Beyond that, the Seattle company is proving adept at adding sellers to its site. These companies use as a platform for their product sales, and in return pay Amazon a royalty. A year ago, a partnership with Toys "R" Us dissolved, but Amazon was able to find even more third-party sellers elsewhere. "They lost ground and made it back up," Tilghman says.

Is the Stock Price Justified?

All these factors are driving sales, but analysts say profit growth is spiking thanks to slower growth in company spending. Amazon has spent big to add products and build out its technology. Some of these initiatives are part of Amazon's growth plans over the long term. For example, it's trying to sell downloadable music and video online. It's also beefing up its "Web services" business, which allows smaller companies to use Amazon technology to set up their own Web sites. "We're very optimistic about the long-term potential," Chief Executive, Chairman, and founder Jeff Bezos told analysts on July 24.

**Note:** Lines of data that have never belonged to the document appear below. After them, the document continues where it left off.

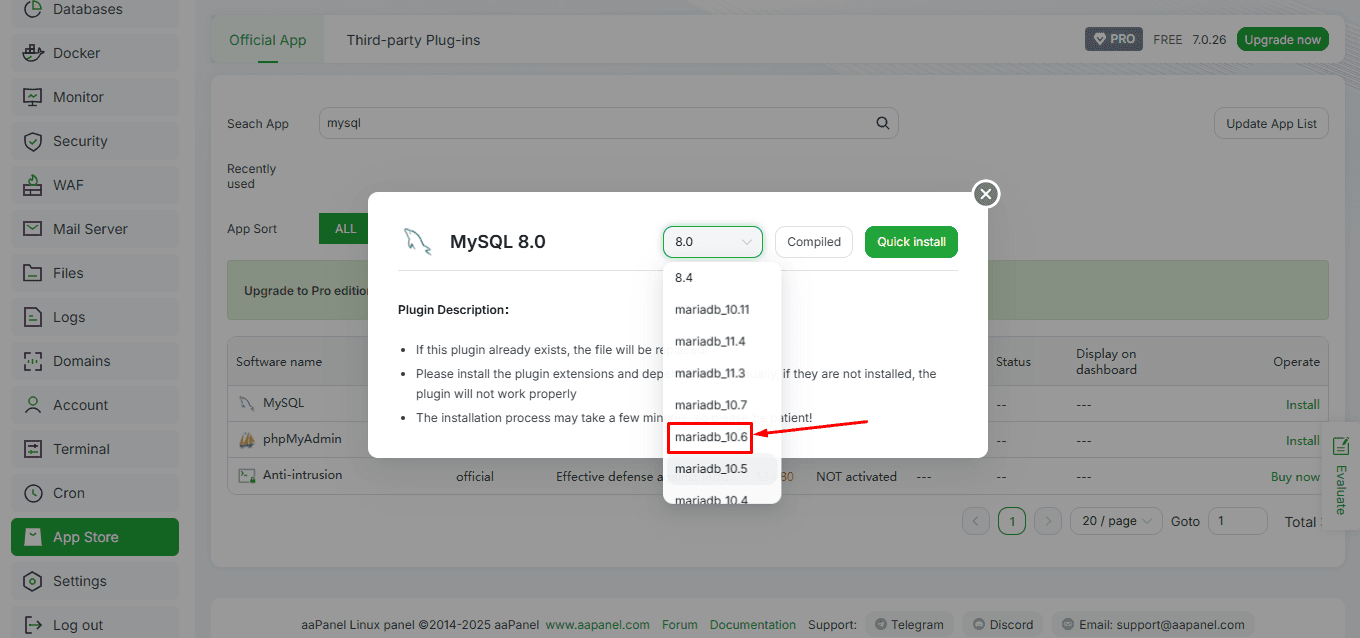1360x638 pixels.
Task: Open the Mail Server section
Action: pos(90,229)
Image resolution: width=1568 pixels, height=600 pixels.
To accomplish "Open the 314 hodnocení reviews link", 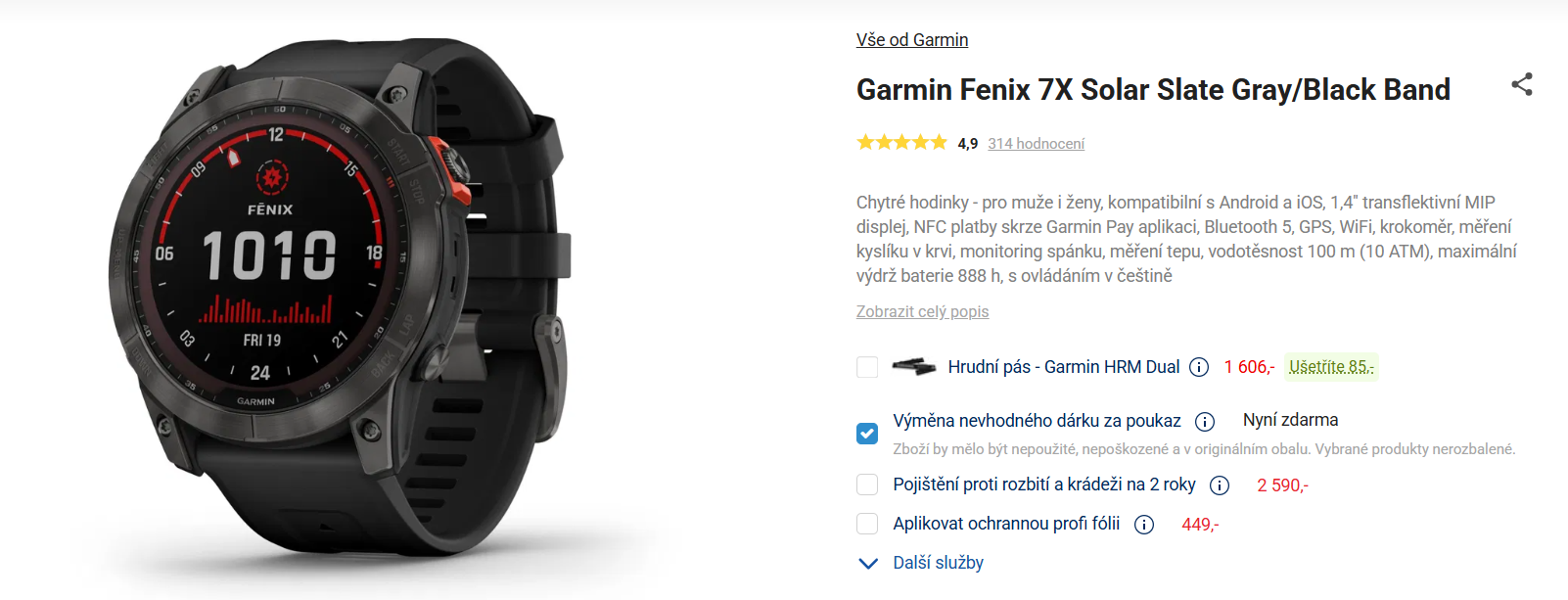I will 1036,144.
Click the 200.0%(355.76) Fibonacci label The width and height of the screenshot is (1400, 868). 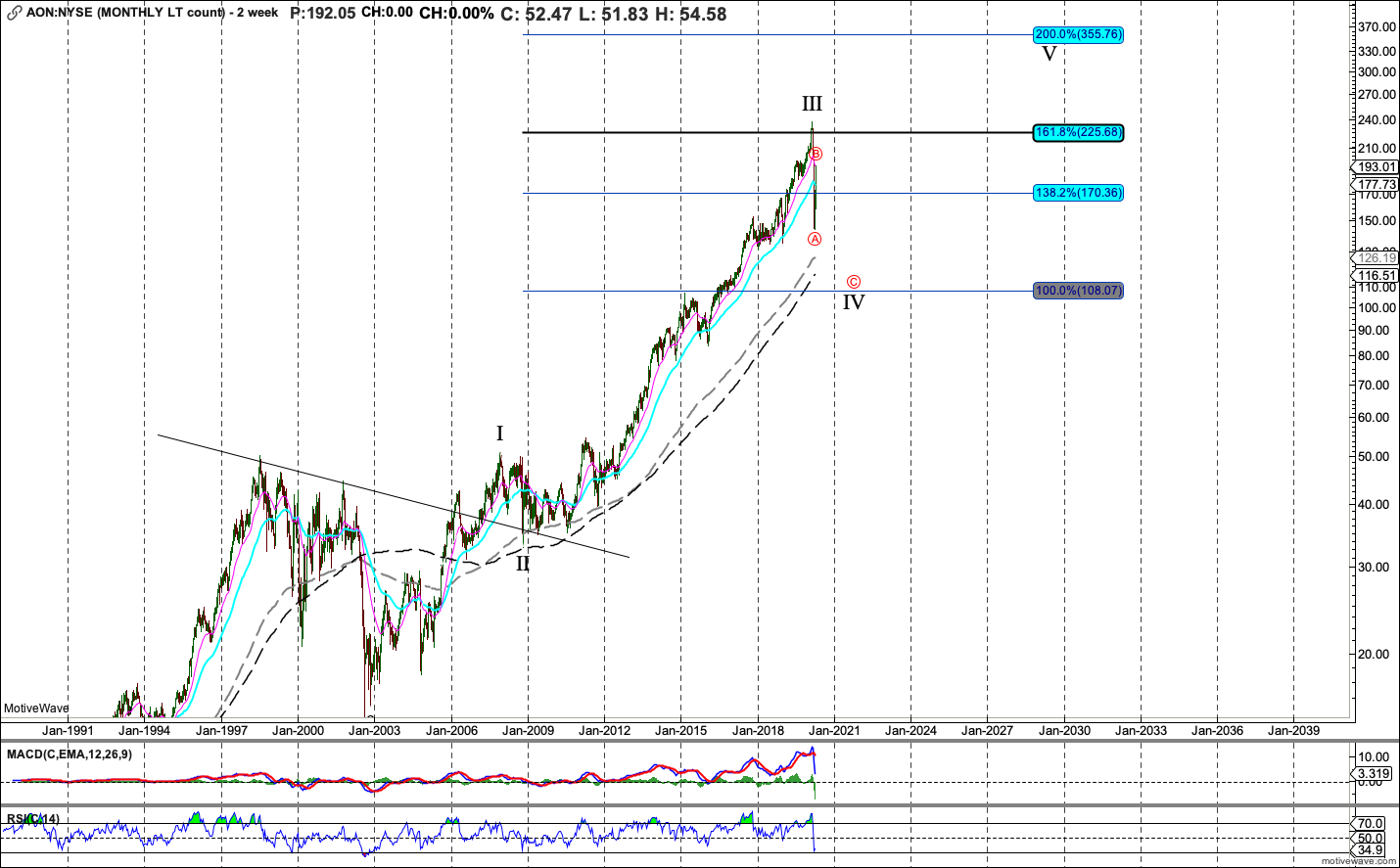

Many analysts now believe these initiatives, along with continued increases in sales, will pay off just as Amazon's high levels of spending start to decline, at least in relation to its overall revenue. The question is whether all this long-term potential justifies increases in a stock price that, thanks to a 25% rise on July 25, has more than doubled in six months. (BusinessWeek's Rob Hof discusses this question on the tech beat blog.) The stock gained 24.5% today, finishing at $86.18, trouncing its previous 52-week high of $75.35.

Standard & Poor's analyst Michael Souers wrote he believes Amazon "remains expensive, trading at more than 45 [times] our '08 [earnings per share] estimate." (S&P, like BusinessWeek, is a division of the McGraw-Hill Companies (MHP).) Weller disagrees, saying the stock could reach $105, another 22% rise, in a year.

"In the consumer sector, advancing market share and improving profitability often combine to produce years of stock market outperformance," he wrote, "and we think they will here, too."